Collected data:
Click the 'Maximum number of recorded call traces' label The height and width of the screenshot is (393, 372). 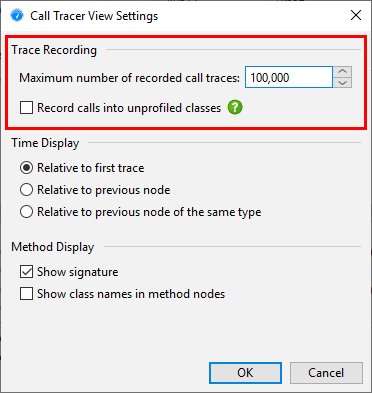(x=129, y=78)
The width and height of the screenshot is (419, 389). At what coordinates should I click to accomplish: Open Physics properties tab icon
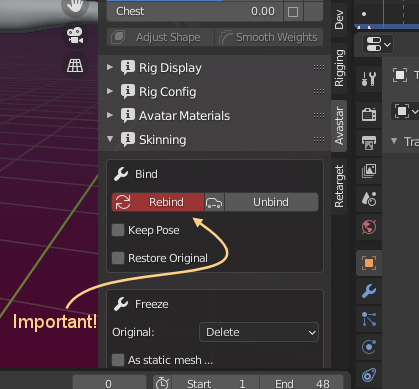369,347
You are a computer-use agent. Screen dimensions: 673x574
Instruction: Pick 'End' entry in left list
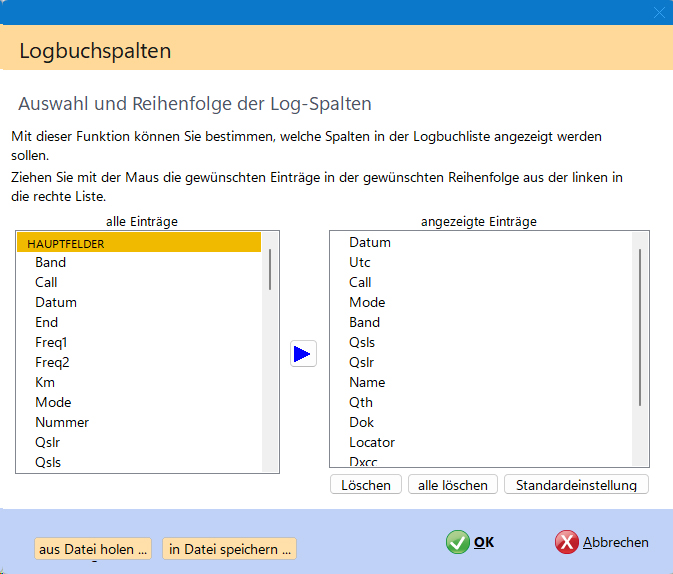(47, 322)
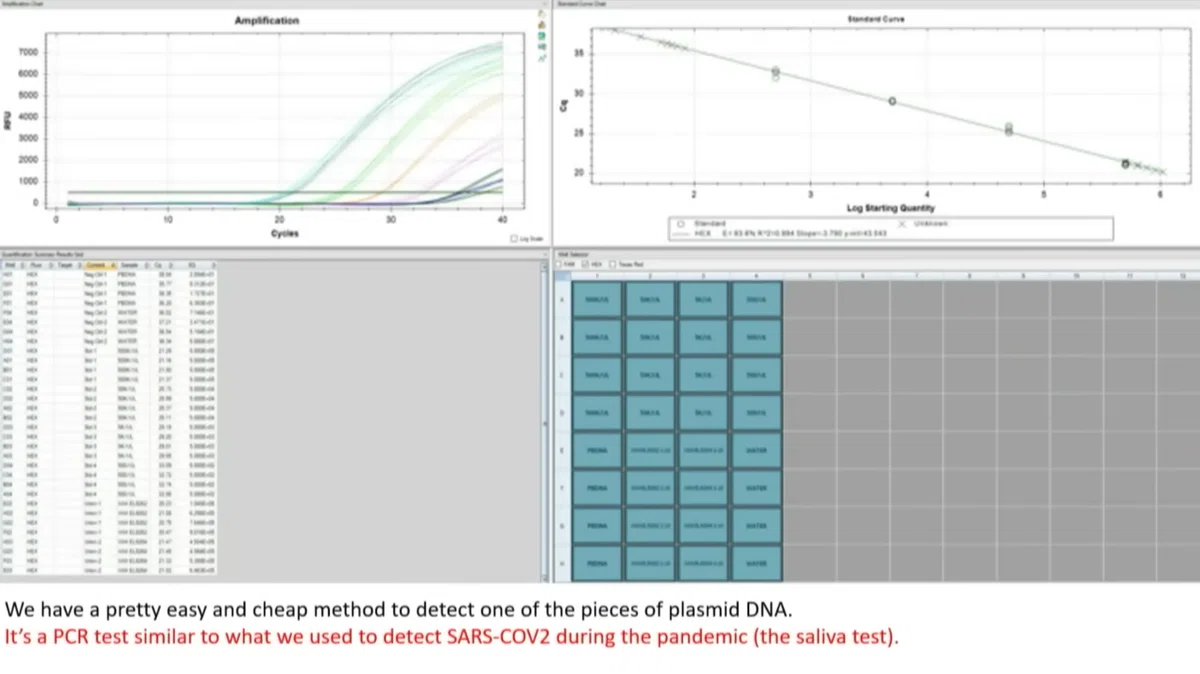Click the teal third icon beside amplification chart

(542, 35)
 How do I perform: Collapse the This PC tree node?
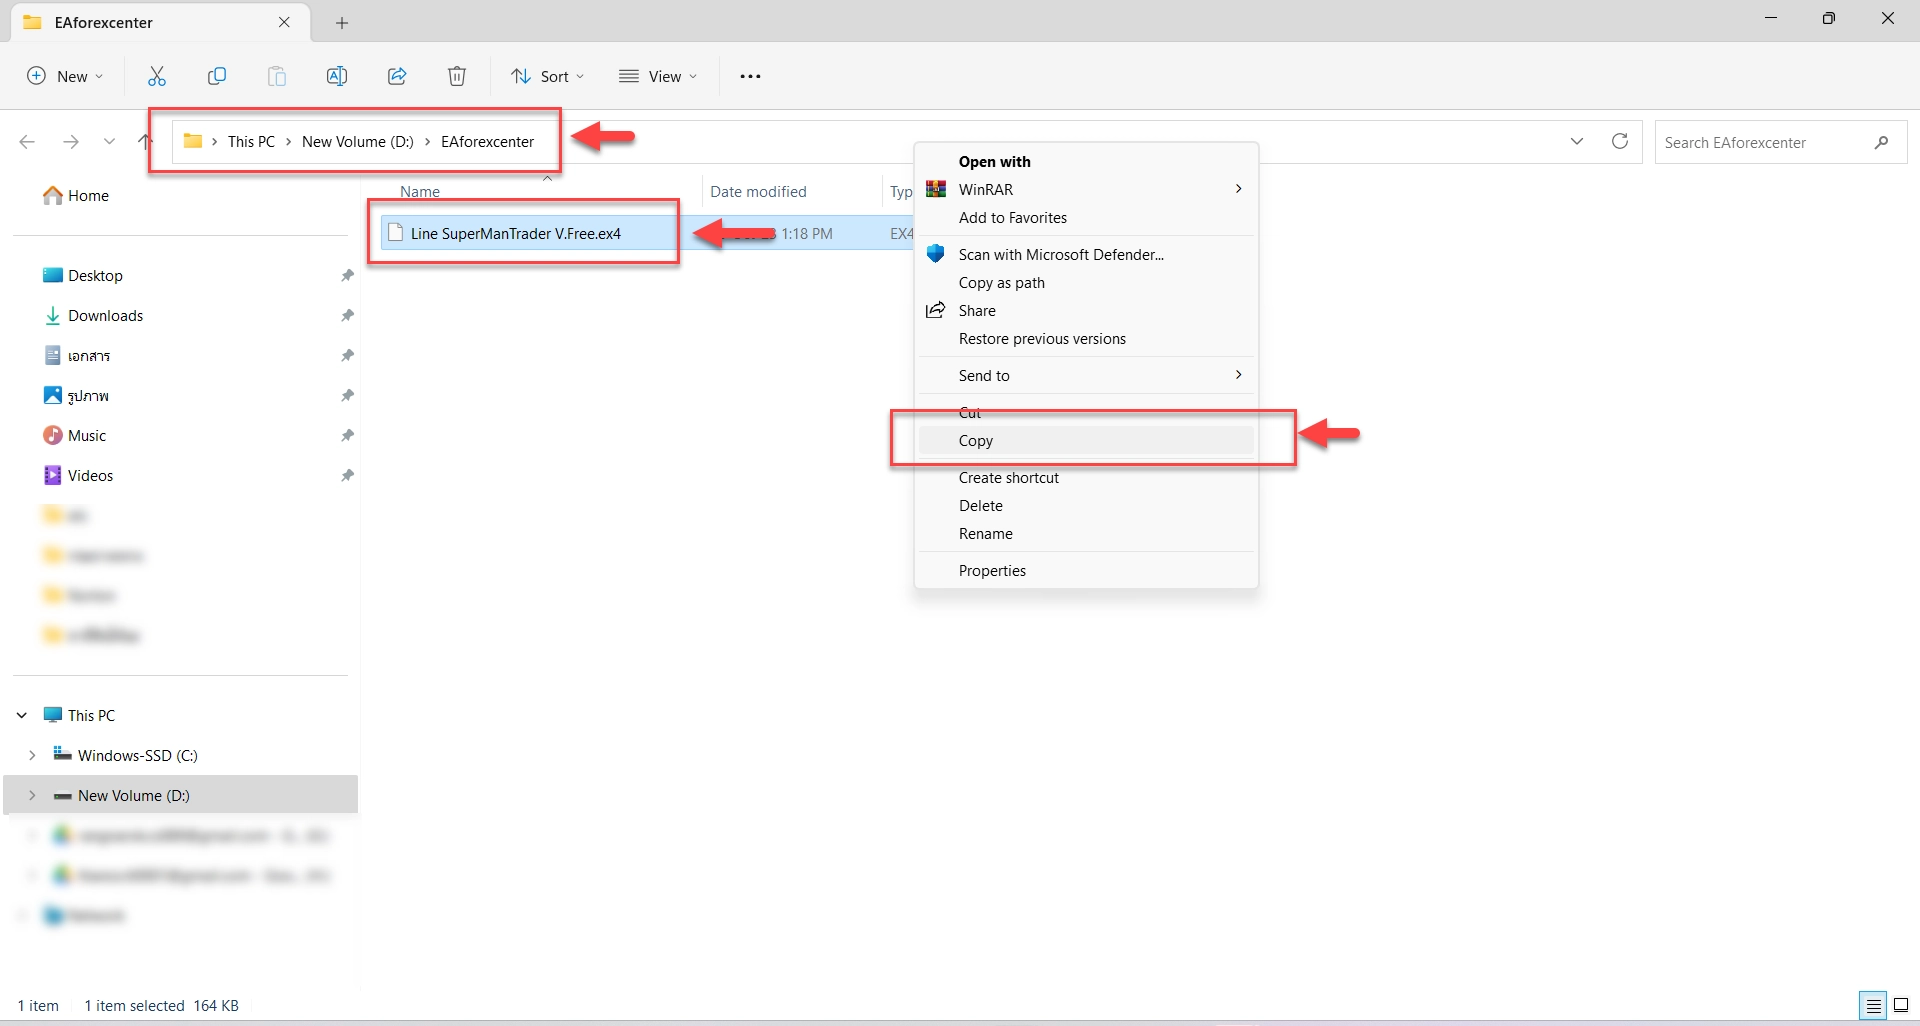tap(22, 715)
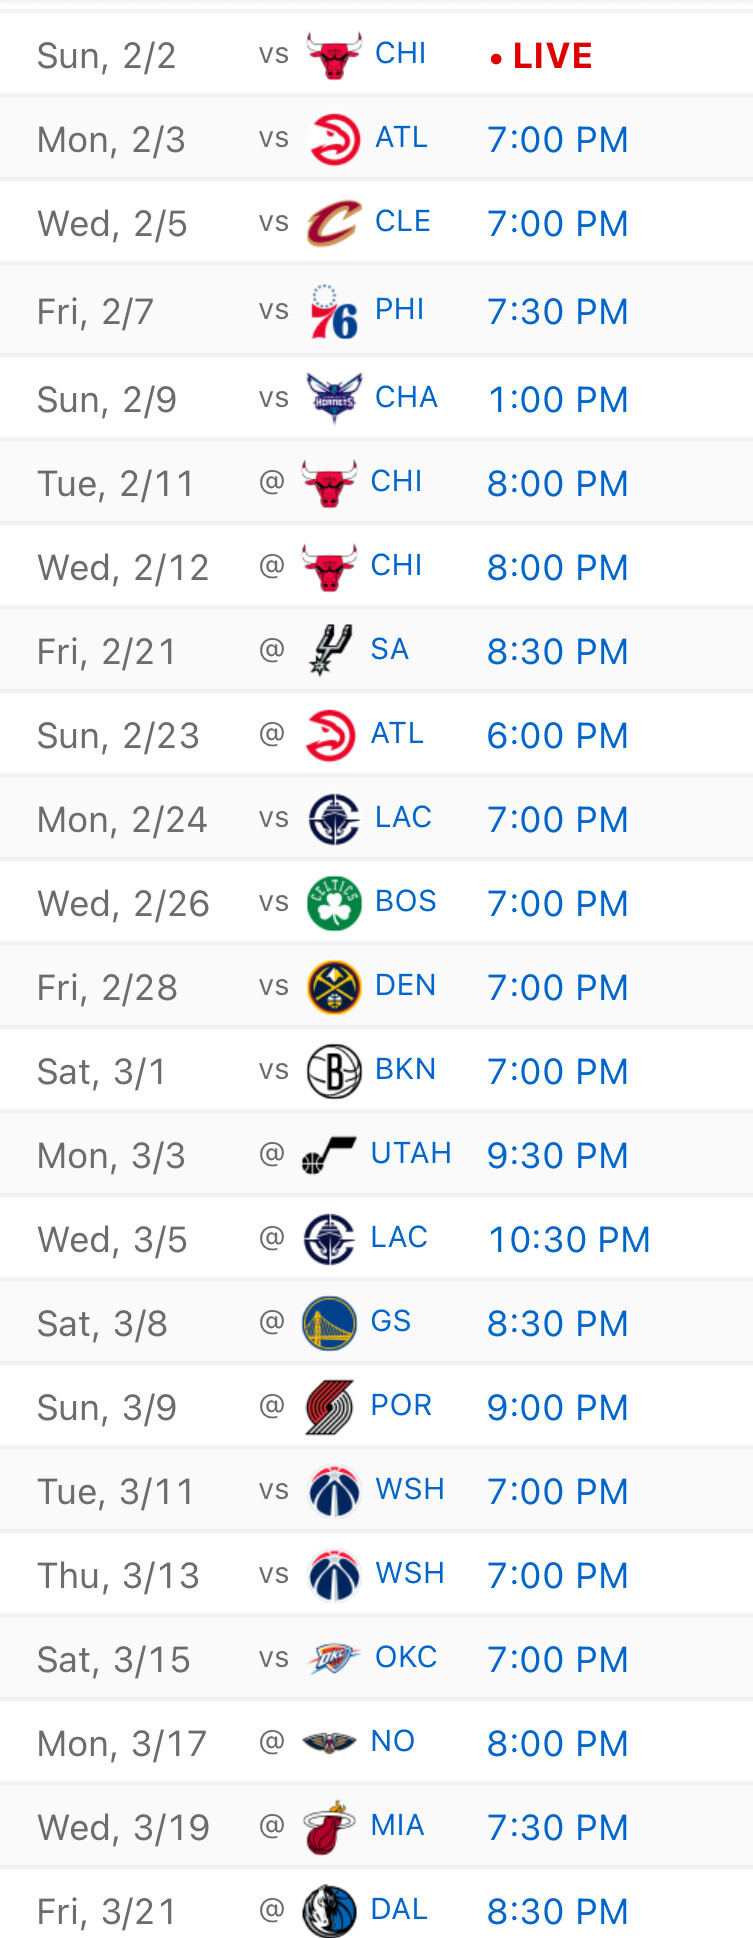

#### What is being asked
Starting at the line that contains "The width and", write out every line through the end of the entries, both ends included, without any pictures.

#### Solution for this task
The width and height of the screenshot is (419, 389). At what coordinates should I click to accomplish: Open Physics properties tab icon
369,347
You are a computer-use agent. Screen dimensions: 673x574
Instruction: Pick 'End' entry in left list
(47, 322)
Click the teal third icon beside amplification chart

(542, 35)
 How do I perform: Collapse the This PC tree node?
tap(22, 715)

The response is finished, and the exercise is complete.